Tropical cyclone track forecasts have improved significantly over the past decades due to advances in numerical modeling and an increase in the amount of remote and in situ observational data. However, there has been limited improvement in tropical cyclone intensity forecasts, especially for storms that exhibit rapid intensification and/or weakening.

From a forecast perspective, a particularly problematic case was that of hurricane Lili, 2002. Operational models were able to predict the track of Lili. However, they failed to predict the rapid intensification of the storm over a 24-hour period from a category 2 hurricane to a category 4 hurricane with maximum winds of 125 kts. Furthermore, operational models failed to predict the even more rapid weakening of the system during its subsequent 13-hour traverse over the Gulf of Mexico to landfall on the Louisiana coast. During this time, the storm weakened to a category 1 hurricane with maximum winds below 80 kts.

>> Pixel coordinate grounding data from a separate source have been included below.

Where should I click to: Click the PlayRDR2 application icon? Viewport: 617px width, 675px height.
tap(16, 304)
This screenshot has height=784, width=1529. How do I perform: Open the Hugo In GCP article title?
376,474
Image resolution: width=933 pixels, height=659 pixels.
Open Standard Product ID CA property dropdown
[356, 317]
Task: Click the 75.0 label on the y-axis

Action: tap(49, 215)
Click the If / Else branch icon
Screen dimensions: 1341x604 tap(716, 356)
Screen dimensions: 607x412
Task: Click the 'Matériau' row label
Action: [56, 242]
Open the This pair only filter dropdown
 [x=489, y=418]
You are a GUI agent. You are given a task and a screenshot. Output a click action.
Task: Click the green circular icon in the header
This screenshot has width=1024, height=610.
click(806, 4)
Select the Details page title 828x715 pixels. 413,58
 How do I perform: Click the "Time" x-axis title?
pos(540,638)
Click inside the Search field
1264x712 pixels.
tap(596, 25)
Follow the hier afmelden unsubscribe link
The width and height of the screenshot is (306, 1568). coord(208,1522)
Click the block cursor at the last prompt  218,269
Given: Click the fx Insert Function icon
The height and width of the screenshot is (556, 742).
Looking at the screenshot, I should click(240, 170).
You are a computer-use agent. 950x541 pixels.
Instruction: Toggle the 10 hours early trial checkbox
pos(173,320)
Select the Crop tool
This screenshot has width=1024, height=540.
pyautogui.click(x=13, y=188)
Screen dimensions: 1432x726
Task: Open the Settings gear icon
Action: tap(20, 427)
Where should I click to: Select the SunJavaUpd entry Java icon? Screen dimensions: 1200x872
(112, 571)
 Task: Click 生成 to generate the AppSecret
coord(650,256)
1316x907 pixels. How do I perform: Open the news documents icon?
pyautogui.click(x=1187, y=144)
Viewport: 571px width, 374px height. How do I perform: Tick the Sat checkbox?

A series of numerical modeling experiments using the Coupled Ocean/Atmosphere Mesoscale Prediction System (COAMPSTM) have been conducted in order to identify and understand the contributing factors and physical processes that lead to the rapid decay of hurricane Lili prior to landfall. The results of a control simulation indicate that the model successfully forecasts the rapid deepening of the cyclone but maintains the peak intensity of the storm until landfall, in contrast to the observed rapid weakening. Additional model simulations with different environmental conditions and physical parameterization methods are performed and evaluated using observational data collected for this storm. The details of this numerical study will be presented at the meeting.